Standard Investment Strategies May Not Work
Long retirements can also mean people have to rethink how they withdraw money from retirement funds. In the past, pulling out 4% of a fund’s principal each year was considered a safe way to ensure money would last over a 30-year retirement. However, with the country entering a recession and people living longer, that rule of thumb may not work anymore.
Plus, moving investment money upon retirement into conservative funds, such as those based on bonds or cash, may no longer make sense. “Do keep in mind that you should plan for inflation,” Bernhardt says. “Plan for your savings to have some growth components.”
Traditionally, bond and cash investments were used to ensure retirees wouldn’t risk losing money when they needed it. However, with a 30-year retirement not out of the question, older Americans may need to keep a portion of their money in more aggressive growth funds to ensure gains on their investments are outpacing the rate of inflation.
Another option is to invest money in vehicles that provide guaranteed income, such as fixed indexed annuities.
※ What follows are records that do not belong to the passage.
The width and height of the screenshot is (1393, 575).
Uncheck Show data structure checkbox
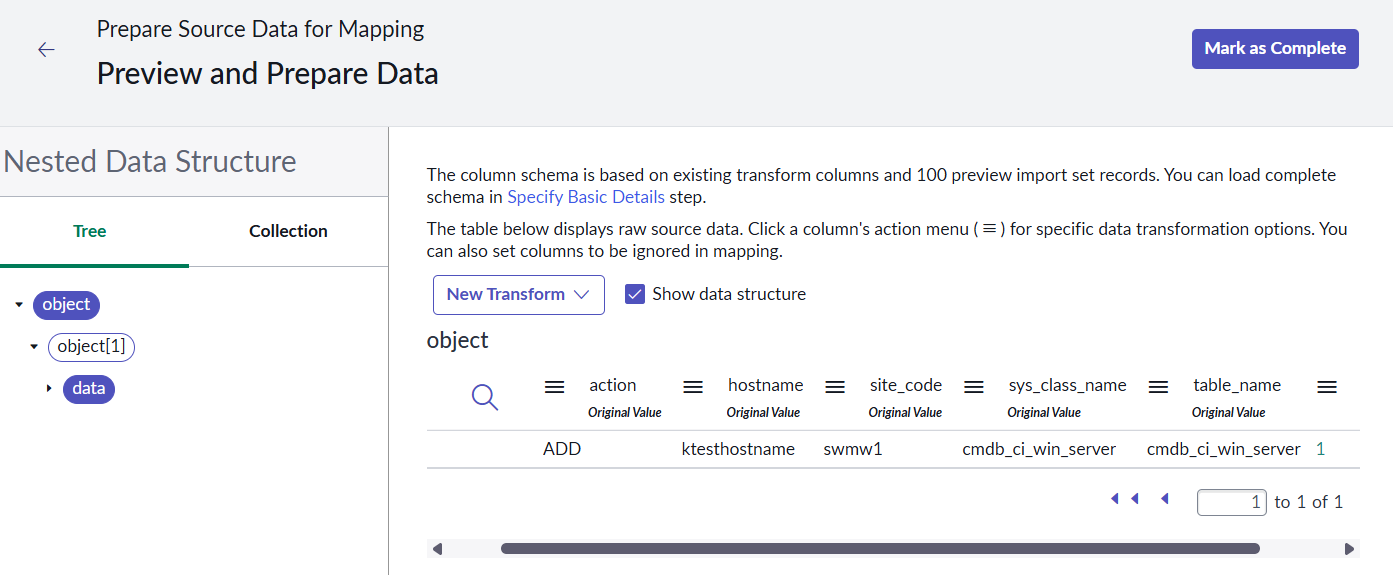(634, 294)
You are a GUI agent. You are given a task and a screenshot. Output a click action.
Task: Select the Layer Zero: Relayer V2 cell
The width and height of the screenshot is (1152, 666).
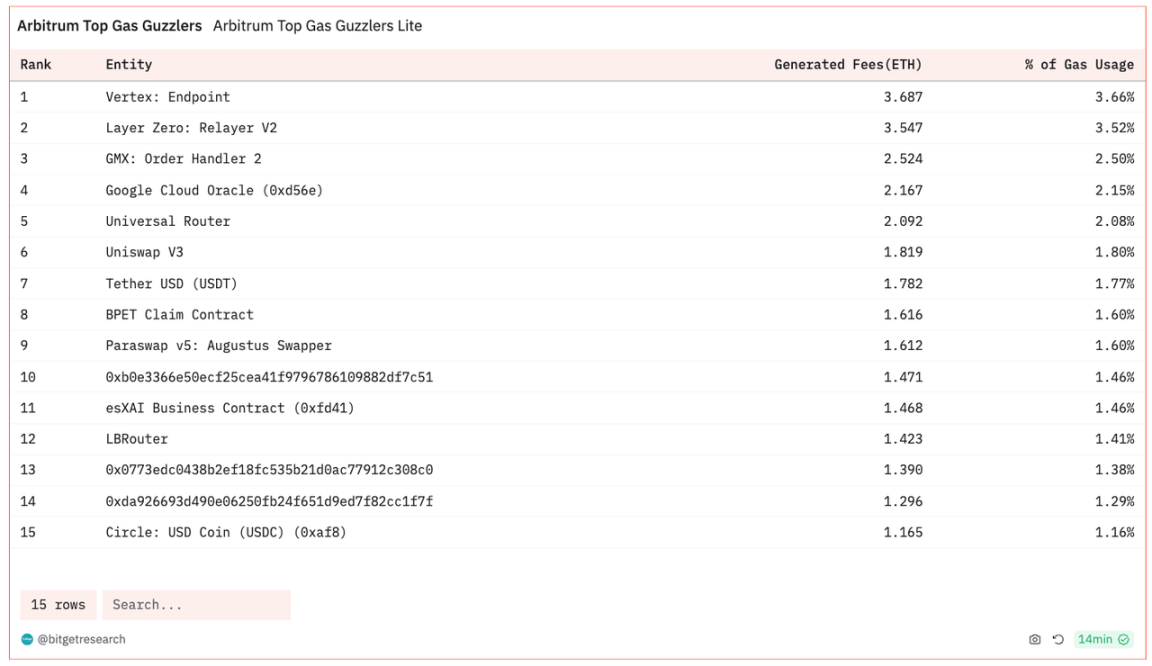coord(191,128)
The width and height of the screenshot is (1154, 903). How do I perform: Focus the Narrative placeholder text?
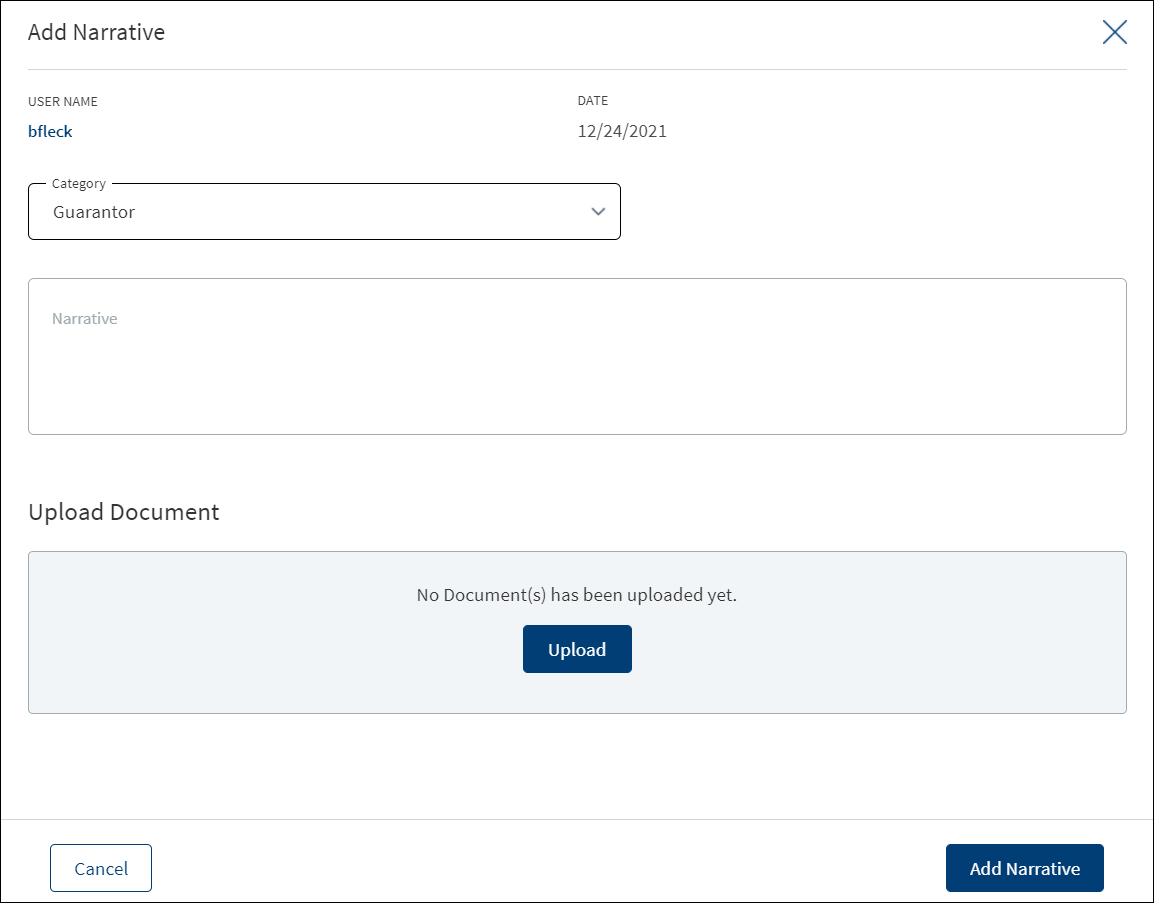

However, these investments can be complex and may be best considered with the guidance of a finance professional. While some advisors focus on accumulating assets, Terrill recommends finding someone with expertise and experience in distributions as you enter retirement.
While a longer retirement provides more time to enjoy hobbies and spend time with family and friends, the downside is you may need more money to do everything you want. By planning in advance and preparing for potential health care costs, a long retirement can be more good news than bad news for you and your loved ones.